Do you own a house, if so, do you own it jointly?

It is not quite correct to say it all goes to the remaining spouse, depends on whether assets are jointly owned and the value of the estate.

Also it is a good idea to set up POAs at the same time as the will.

00100001 · 31/10/2018 20:44

if one of you dies, everythign goes to the remianing spouse.

If you both died at exactly the same time, all asset go to the youngest persons next of kin.

So say you're older than DH and you both got squished by an elephant and died. THe money would go to your DH (who died "after" you) and then he died a second later, so they would look at his situation 100% of everything would go to any children split equally.
If no children, they would look "up" the family line, are there parents? If so they get the assets. No parents? eldest sibling?
No siblings? they;d look to aunt/uncle...cousins... etc until they find some bloody person to give it to!

So best to assume you will both die at exactly the same time ,and decide what you want to happen in that eventuality!

also, go for % not figures (eg 50% to X, 25% to Y, 20% to Z, and 5% to CharityA) otherwise if your assest dont add up to (or exceed) the amount you say (eg £50k/£25k/£20k/£5k) then it causes issues!

SillySallySingsSongs · 31/10/2018 20:46

Please please make a will. What happens if you both dies? Who will look after the DC?

ineedaholidaynow · 31/10/2018 20:52

If you die intestate all your personal possessions will go to your spouse, then the first £250,000 of the estate (including property), then half the remaining estate and the rest will be split between your children.

Therefore, it is important whether you own assets jointly, as they will be excluded from the estate as they will go directly to the surviving spouse.

Magik1 · 31/10/2018 21:04

Please make a will. It’s a lot of hassle for those you leave behind without a will. I even have a death file, that’s what it’s actually labelled. Has all life insurances details, bank details, latest will copy, POAs, savings, pensions etc etc.

Who will look after DC? And what happens if DH remarries, then god forbid dies, it will go to his widow, then what about your DC?? Yes it’s far fetched, but all sorts of things happen. Protect your DC.

SpringLake · 31/10/2018 21:09

To take the thread one step further... what's the best or common way to set up a will correctly? I asked a solicitor (firm in town) but they wanted £600! That seems like a lot?

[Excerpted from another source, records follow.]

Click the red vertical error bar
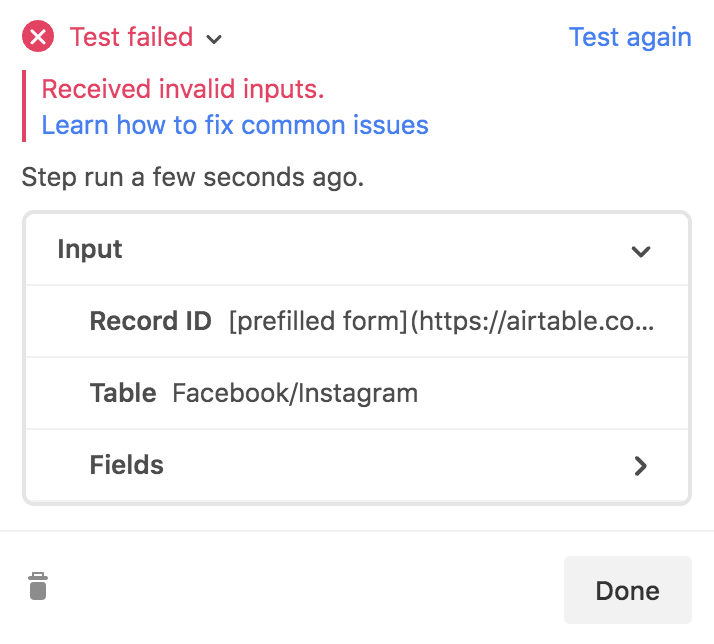Viewport: 714px width, 644px height. click(24, 106)
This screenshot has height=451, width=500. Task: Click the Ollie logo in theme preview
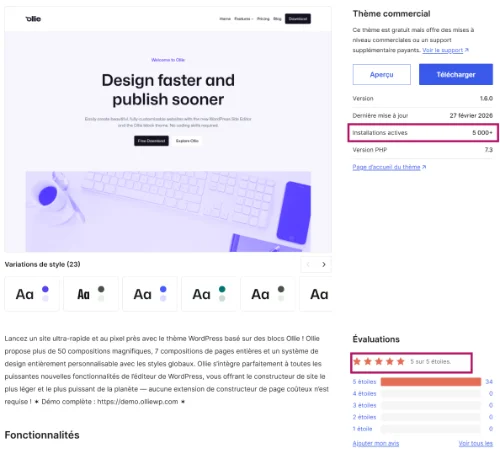coord(33,19)
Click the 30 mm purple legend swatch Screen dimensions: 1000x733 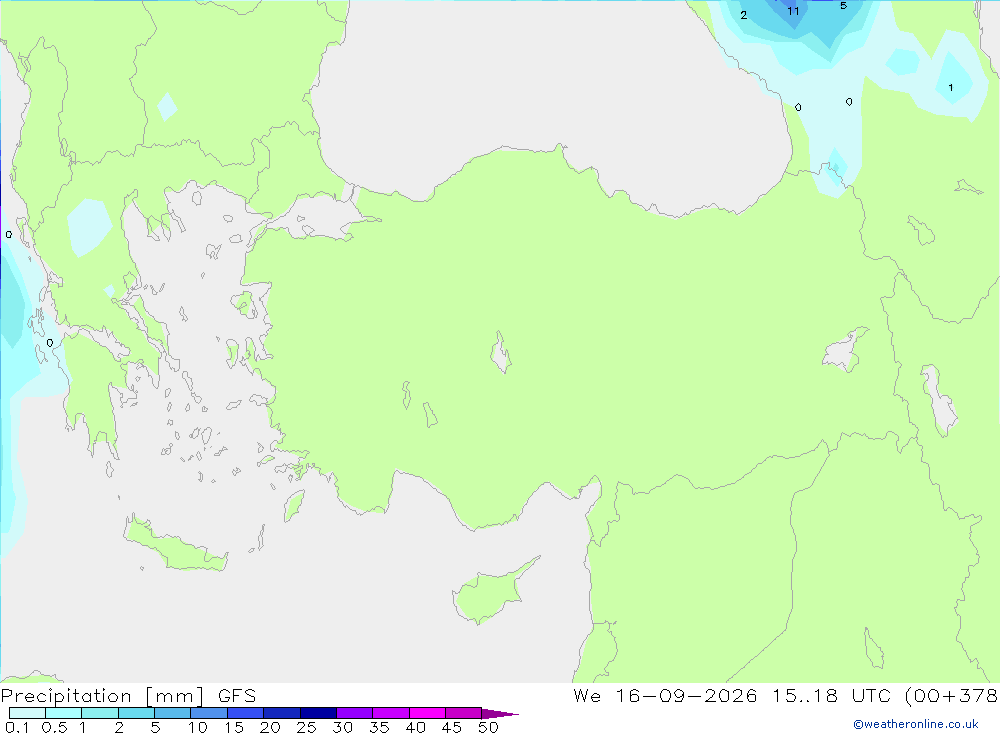[x=354, y=713]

EBearhug · 31/10/2018 21:15

Please make a will. It will make things much simpler for those left behind.

My parents' wills were pretty simple, and mirrored each other - they basically said, "everything to my spouse; if they predecease me, everything to be split equally between our two children." We were adults by the time they got round to it, so they didn't have to take account of guardians or keeping things in trust for us, which made it simpler.

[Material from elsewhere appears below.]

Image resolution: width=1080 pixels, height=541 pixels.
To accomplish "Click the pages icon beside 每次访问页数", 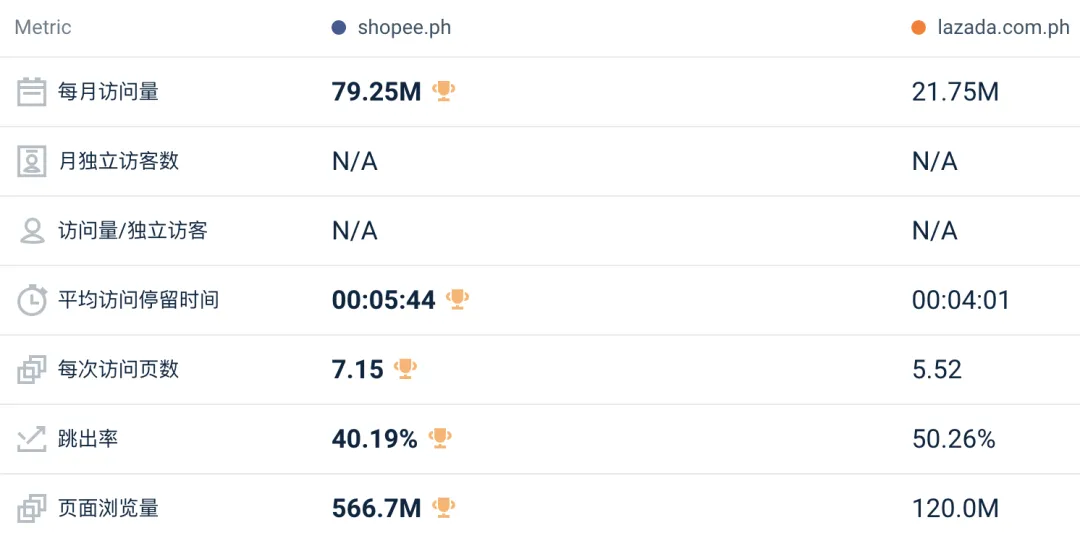I will (x=32, y=370).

Go to the library and get the Which book of Wills and Probate - it also tells you what happens if you die intestate, and the difference between England & Wales and Scotland (can't remember if it includes NI.)

FinallyHere · 18/11/2018 12:22

Another voice echoing advise from lots of PPs saying that it really is not fair to those left behind, to not have left a will. With a will, however simple, everything is much easier to sort out. At a time of heightened emotion, in the aftermath of a death, the last thing anyone needs is to deal with the absence of a will. Anyone who has been in that position will say the same, make a will

The wording bear gives above, 'everything to spouse, if they have predeceased, everything split equally between the children' covers it.

MN's very own @mumblechum did ours, after a phone conversation about what we wanted, simples.

mumblechum0 · 18/11/2018 16:27

Thanks for the mention, Finallyhere.

OP, as others have said, it makes sense to make a will appointing Executors to deal with the money, and a Guardian to care for any minor children.

The procedure is a lot simpler with a Will in place.